Trop souvent, les organisations syndicales limitent leur horizon à un métier ou à un secteur. Nous devons remettre à l’honneur le syndicalisme « d’industrie », c’est-à-dire un syndicalisme qui regroupe tous les salariés d’une branche d’activité, indépendamment de leur métier. Qu’on soit facteur, guichetier, pilote machine... Ou dans une école, qu’on soit prof, surveillant ou personnel ouvrier ou de nettoyage. C’est en ayant l’habitude de discuter de ce qu’il y a de commun entre plusieurs catégories professionnelles qu’on apprend à considérer les choses sous un angle de classe.

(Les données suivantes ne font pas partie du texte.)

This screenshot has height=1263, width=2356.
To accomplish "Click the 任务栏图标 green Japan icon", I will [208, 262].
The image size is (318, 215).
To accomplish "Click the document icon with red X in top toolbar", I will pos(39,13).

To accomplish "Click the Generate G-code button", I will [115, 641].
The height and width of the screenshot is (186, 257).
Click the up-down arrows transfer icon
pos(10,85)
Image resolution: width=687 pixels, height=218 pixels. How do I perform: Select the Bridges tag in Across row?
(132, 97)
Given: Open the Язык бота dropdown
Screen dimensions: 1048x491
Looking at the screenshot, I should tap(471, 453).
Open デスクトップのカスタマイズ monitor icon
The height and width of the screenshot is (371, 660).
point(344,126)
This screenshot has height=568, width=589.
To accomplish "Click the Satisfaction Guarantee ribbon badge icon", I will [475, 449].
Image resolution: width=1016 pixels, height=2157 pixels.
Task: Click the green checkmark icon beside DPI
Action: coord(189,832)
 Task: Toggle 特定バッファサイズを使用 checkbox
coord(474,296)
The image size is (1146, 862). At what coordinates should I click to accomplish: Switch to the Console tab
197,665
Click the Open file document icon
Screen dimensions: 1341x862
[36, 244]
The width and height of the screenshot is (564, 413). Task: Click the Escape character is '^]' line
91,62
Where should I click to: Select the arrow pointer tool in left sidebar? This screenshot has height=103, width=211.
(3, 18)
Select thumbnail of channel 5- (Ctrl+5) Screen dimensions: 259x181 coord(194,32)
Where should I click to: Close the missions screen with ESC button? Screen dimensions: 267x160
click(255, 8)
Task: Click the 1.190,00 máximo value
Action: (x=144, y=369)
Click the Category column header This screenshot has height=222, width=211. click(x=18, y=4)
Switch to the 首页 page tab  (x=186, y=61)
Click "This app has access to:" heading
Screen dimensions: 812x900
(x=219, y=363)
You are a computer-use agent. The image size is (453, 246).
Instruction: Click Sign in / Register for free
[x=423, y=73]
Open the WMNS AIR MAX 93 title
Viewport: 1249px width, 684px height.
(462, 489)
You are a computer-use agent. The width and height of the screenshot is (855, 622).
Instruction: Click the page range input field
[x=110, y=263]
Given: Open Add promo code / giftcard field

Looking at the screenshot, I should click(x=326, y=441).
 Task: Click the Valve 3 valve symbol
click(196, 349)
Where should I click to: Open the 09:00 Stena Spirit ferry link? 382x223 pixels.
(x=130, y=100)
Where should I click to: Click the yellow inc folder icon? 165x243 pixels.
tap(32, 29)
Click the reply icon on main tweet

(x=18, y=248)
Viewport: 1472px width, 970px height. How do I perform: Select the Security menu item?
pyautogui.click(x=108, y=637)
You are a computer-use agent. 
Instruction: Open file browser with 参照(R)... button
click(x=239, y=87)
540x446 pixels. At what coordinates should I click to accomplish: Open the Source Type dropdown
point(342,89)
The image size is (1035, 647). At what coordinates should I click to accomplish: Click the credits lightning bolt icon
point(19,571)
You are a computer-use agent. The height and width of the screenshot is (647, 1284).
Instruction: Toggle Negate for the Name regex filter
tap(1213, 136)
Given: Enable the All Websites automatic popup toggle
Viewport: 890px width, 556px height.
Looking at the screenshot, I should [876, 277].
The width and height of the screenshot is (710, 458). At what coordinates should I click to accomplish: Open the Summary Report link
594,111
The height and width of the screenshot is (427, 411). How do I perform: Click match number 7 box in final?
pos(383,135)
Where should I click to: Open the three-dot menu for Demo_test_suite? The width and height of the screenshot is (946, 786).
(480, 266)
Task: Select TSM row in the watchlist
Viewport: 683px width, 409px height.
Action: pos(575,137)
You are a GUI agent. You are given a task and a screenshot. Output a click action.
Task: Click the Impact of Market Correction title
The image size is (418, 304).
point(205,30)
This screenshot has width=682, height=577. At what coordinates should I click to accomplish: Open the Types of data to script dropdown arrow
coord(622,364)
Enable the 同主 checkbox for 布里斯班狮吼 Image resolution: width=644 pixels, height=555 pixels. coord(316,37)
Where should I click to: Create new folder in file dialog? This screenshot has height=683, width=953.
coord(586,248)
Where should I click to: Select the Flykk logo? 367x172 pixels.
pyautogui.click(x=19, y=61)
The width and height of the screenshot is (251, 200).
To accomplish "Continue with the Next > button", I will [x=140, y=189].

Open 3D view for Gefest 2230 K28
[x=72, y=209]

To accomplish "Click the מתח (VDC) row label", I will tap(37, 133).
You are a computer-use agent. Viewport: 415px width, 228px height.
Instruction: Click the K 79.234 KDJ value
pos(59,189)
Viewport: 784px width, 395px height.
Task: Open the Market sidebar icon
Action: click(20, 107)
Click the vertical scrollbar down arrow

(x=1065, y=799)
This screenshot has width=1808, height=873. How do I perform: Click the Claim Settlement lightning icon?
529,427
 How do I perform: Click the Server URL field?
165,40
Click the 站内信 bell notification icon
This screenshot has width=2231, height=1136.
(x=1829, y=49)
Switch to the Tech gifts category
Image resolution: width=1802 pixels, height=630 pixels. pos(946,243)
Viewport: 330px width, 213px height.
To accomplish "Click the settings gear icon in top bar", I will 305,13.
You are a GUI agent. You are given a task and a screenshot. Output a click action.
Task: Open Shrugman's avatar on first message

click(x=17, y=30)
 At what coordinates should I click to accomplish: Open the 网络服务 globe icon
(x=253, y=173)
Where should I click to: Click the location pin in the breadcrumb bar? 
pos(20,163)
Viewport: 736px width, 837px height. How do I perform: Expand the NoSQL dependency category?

Nous avons besoin de développer la présence des militants politiques dans les entreprises. Pour rappel, l’entreprise est le seul cadre où il est strictement interdit de faire de la politique. On a le droit de distribuer un tract politique ou de vendre le journal de son organisation politique dans la rue, à l’université, et même en salle des profs... mais pas à l’atelier ou au bureau. Ce n’est pas un hasard. Se battre pour le droit à faire de la politique en entreprise est une question démocratique essentielle. Et surtout, la présence de militants anti-capitalistes et révolutionnaires, qui cherchent à remettre en cause le pouvoir du patronat dans le « cœur de la bête » est dangereuse pour la classe dirigeante : l’unité d’action, l’auto-organisation dans les luttes, la capacité à lier les différents combats sont des questions décisives dans les grèves (et entre les conflits aussi). Gagner sur ces points n’est pas automatique, ce sont des combats politiques, nos adversaires (patrons et bureaucrates) sont bien organisés, à nous de l’être aussi.

Au moment où le rouleau compresseur des réorganisations brise des vies, il y en a assez du « tournez-manèges » des grèves, chacun dans son coin, les uns après les autres. Les directions syndicales n’ont évidemment pas toutes la même orientation (de la contestation des réorganisations à la politique ouverte d’accompagnement), mais au niveau national aucune fédération ne prend d’initiative pour regrouper les luttes relativement nombreuses qui ont lieu à La Poste.

La grève du 92 a débouché sur un appel des grévistes à une réunion nationale en juin des postiers ayant participé à des conflits ces dernières années, pour discuter de la perspective d’un « tous ensemble » contre les suppressions d’emplois et pour l’augmentation des salaires. C’est ce type de réseaux militants, qui regroupent des salariés syndiqués dans différentes organisations ou non syndiqués, qui permettront de préparer méthodiquement les bagarres afin que quand les conditions sont réunies, elles ne se mènent pas de manière isolée.